I guess this is my whole dilemma-feeling like I should turn the other cheek, forgive and move on and be a good Christian but she is likely going to get worse, as this disease typically does as people get older, and she is abusive, which I have a difficult time allowing to happen. I think from my own emotional health standpoint, I need to continue to not interact with her, as it always rocks my world (which I understand I am allowing to happen and working hard on not letting her get to me in that way) and continue to pray for her and us to get through this in the best way possible. Maybe through prayer, I will be able to get to a point where I can let it go and turn the other cheek but I know I’m not there yet. I have moved down that path, though, and for that I am thankful.
I continue to appreciate all of your thoughts and responses. They have helped me tremendously and I certainly feel like part of the weight of this has been lifted.

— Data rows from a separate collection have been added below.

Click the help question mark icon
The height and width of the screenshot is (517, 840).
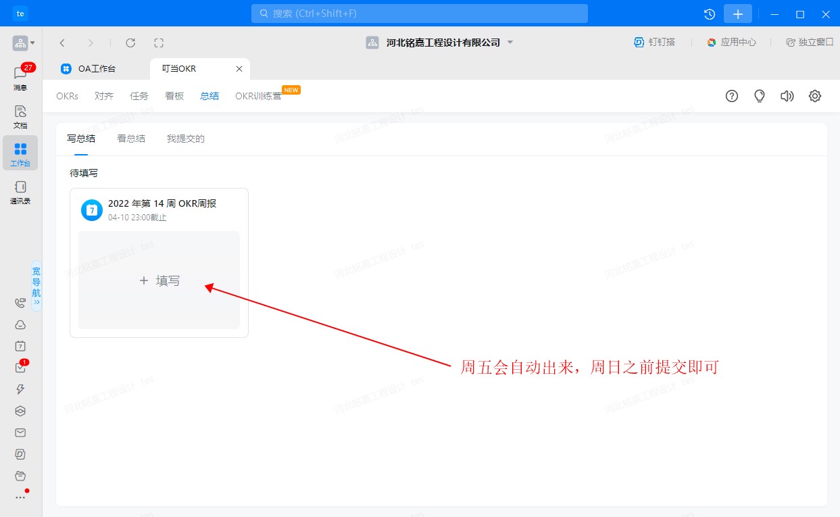[x=732, y=96]
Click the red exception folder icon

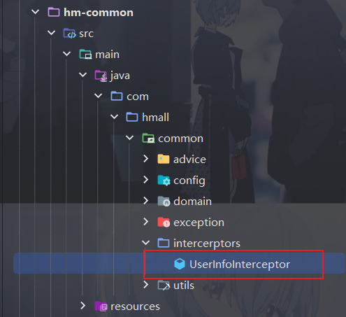click(x=164, y=222)
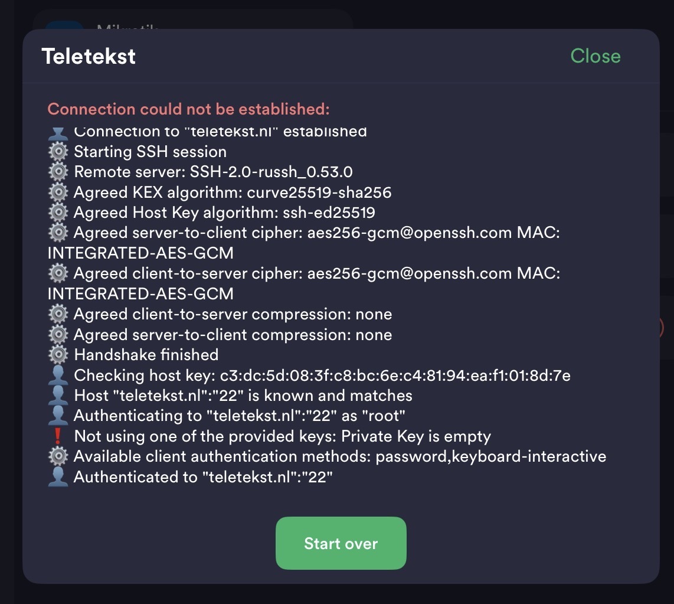Click the host key fingerprint text
The width and height of the screenshot is (674, 604).
[x=395, y=376]
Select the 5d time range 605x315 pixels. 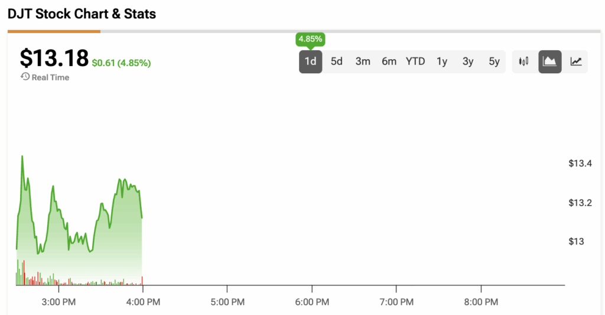337,61
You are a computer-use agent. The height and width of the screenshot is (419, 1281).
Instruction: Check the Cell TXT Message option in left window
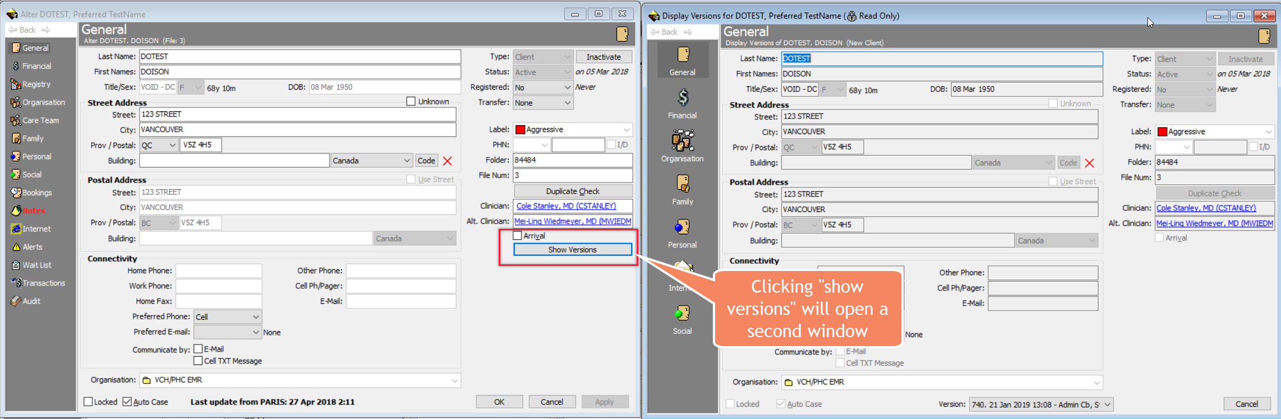(198, 361)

Marie, I feel for you. I’ve had more than my share of these problems. I’ve taken them to priests and they ALL CONCUR, stay away from toxic family. Do NOT become co-dependent.
We have no contact with my in-laws since my wife revealed to me her childhood sexual abuse at the hands of her father. I will not allow him to hurt her further with his presence or let my children around someone like that. That was not just my decision by the way but my wifes as well.
I also have a sister who, besides mental problems is an alcoholic. We have tried to help her even to the point of moving her iinto my home. Nothing works. She is on her own now and still drinking, and not taking her meds. Only she can help herself. She can come over for dinner but she gets soda, no booze.